O acordo, conforme detalhado por Trevisan, atende aos dois principais objetivos que impediam o início das negociações. Para Israel, a principal exigência era a devolução completa dos 48 reféns, incluindo os corpos dos falecidos e os cerca de 20 que se acredita estarem vivos. Para o Hamas, a condição era a retirada das tropas israelenses do território ocupado em Gaza. "Ao que parece, os dois objetivos principais, de um lado e de outro, para que sentassem à mesa e discutissem os restantes, foram alcançados", explicou o professor.
No entanto, o especialista ressaltou que este é apenas o começo de um processo complexo. Questões fundamentais como o desarmamento do Hamas e a futura governança de Gaza ainda precisam ser negociadas. Trevisan mencionou um plano que prevê um comitê tecnocrata formado por palestinos, supervisionado por uma comissão internacional liderada pelo próprio Trump, mas os detalhes de como isso funcionaria são desconhecidos.
O Futuro do Hamas e o papel de Trump
Questionado sobre o futuro do Hamas após o acordo, que remove sua principal moeda de troca — os reféns —, Trevisan apresentou uma análise sombria sobre a capacidade militar do grupo. Citando uma matéria do jornal britânico The Guardian, ele afirmou que Israel conseguiu eliminar 90% da liderança militar do Hamas e 98% de seus foguetes. Contudo, a ameaça persiste. "Sobraram, e aí é que está o ponto, praticamente apenas 40% das linhas de túneis foram dominadas. O que isto significa? Que o Hamas tem ainda onde guardar tanto armas como proteger os soldados que sobraram", analisou, o que coloca em dúvida a promessa de "eliminação completa" feita pelo primeiro-ministro israelense, Benjamin Netanyahu.
Sobre o envolvimento de Donald Trump, o professor destacou a dualidade de sua atuação: uma parte midiática e outra pragmática. "Ele é muito bom de mídia, ele sabe fazer isso", comentou Trevisan, sugerindo que o anúncio serve como uma grande vitória política para Trump, que cumpre uma promessa de campanha de resolver conflitos internacionais.

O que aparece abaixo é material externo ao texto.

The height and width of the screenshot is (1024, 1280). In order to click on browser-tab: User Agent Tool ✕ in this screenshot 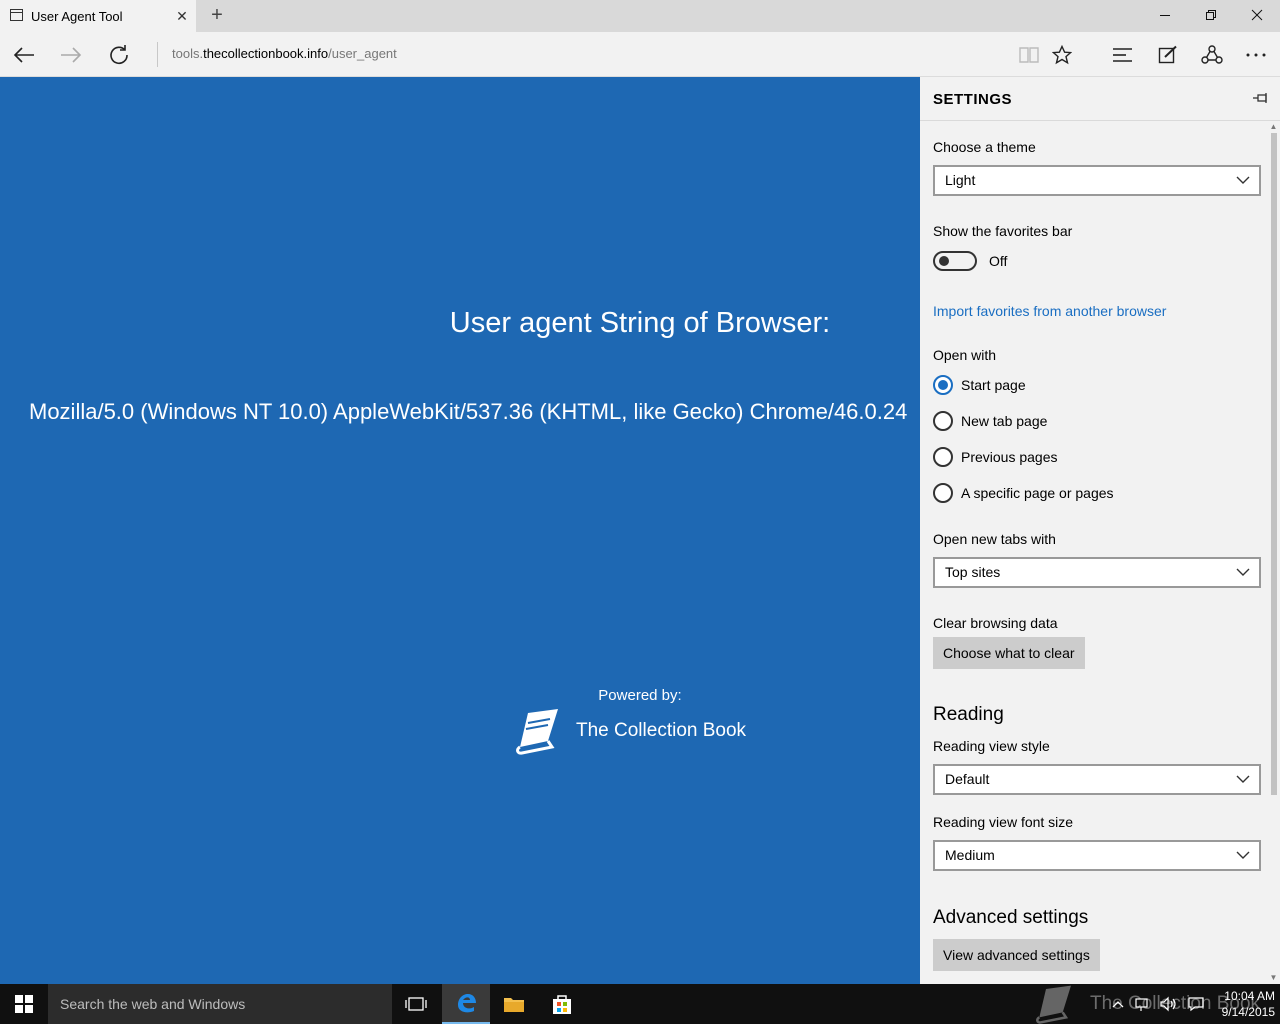, I will do `click(98, 16)`.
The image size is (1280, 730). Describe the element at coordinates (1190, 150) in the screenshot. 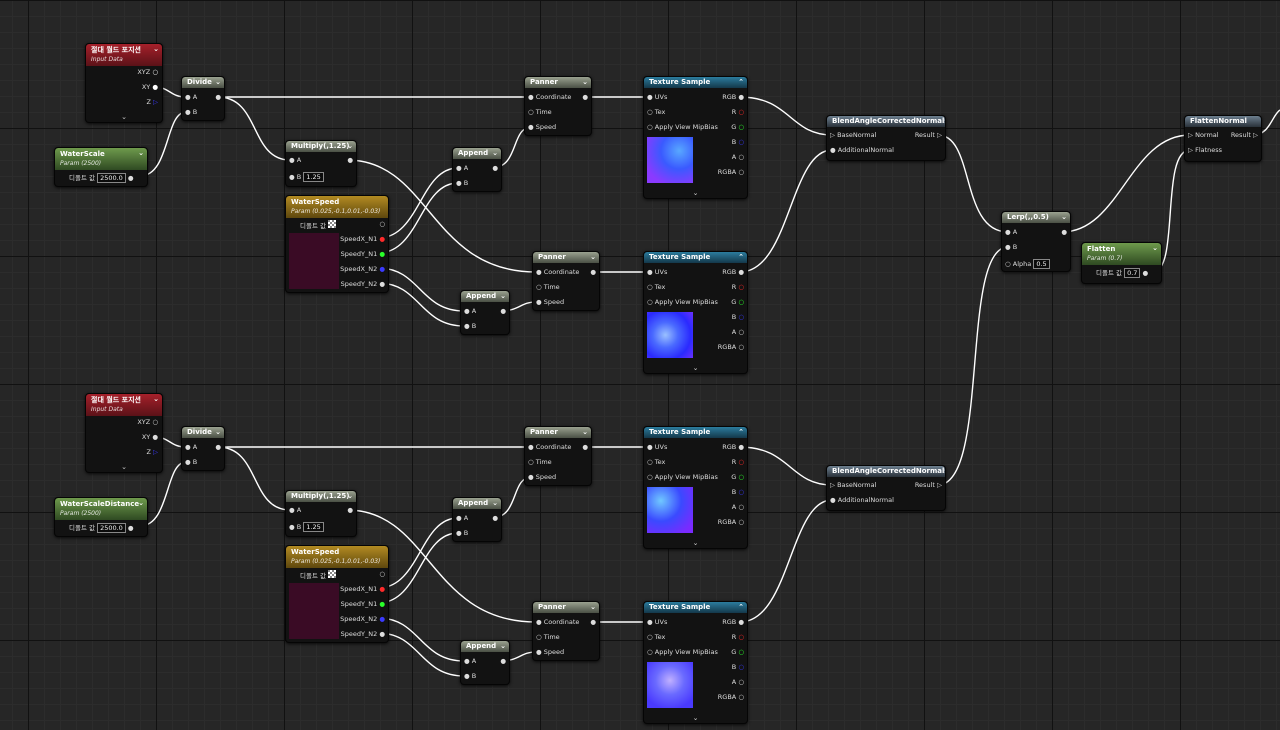

I see `input-pin-icon: ▷` at that location.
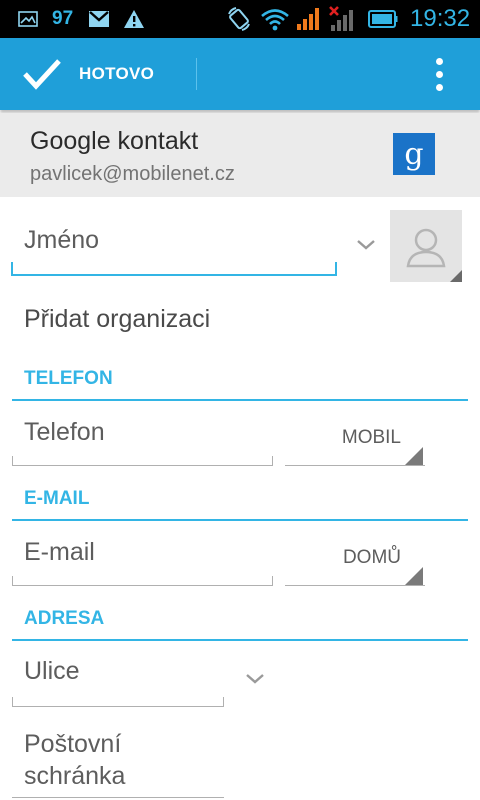 The height and width of the screenshot is (800, 480). What do you see at coordinates (73, 744) in the screenshot?
I see `po-box-placeholder-line1: Poštovní` at bounding box center [73, 744].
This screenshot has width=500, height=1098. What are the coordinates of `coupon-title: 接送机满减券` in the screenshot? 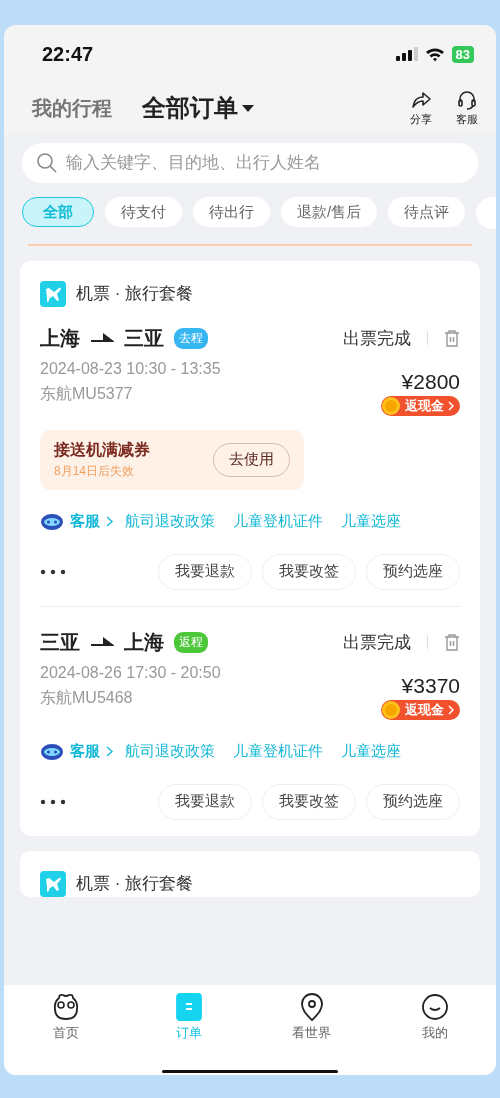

A ação concreta, segundo o analista, foi a forte pressão exercida sobre Netanyahu, que se encontrava politicamente isolado e sem apoio claro para os próximos passos da guerra. "O papel de Trump foi definir os termos para Netanyahu", afirmou Trevisan, indicando que o ex-presidente americano pode ter oferecido garantias para que o primeiro-ministro israelense se mantenha no poder. A chegada do genro de Trump, Jared Kushner — arquiteto dos Acordos de Abraão —, às negociações no Egito foi vista como um momento decisivo para selar o pacto.
O acordo representa, portanto, uma esperança de paz imediata, mas o caminho para uma solução duradoura ainda é longo e repleto de desafios, dependendo de negociações futuras sobre o desarmamento e o complexo cenário político da região.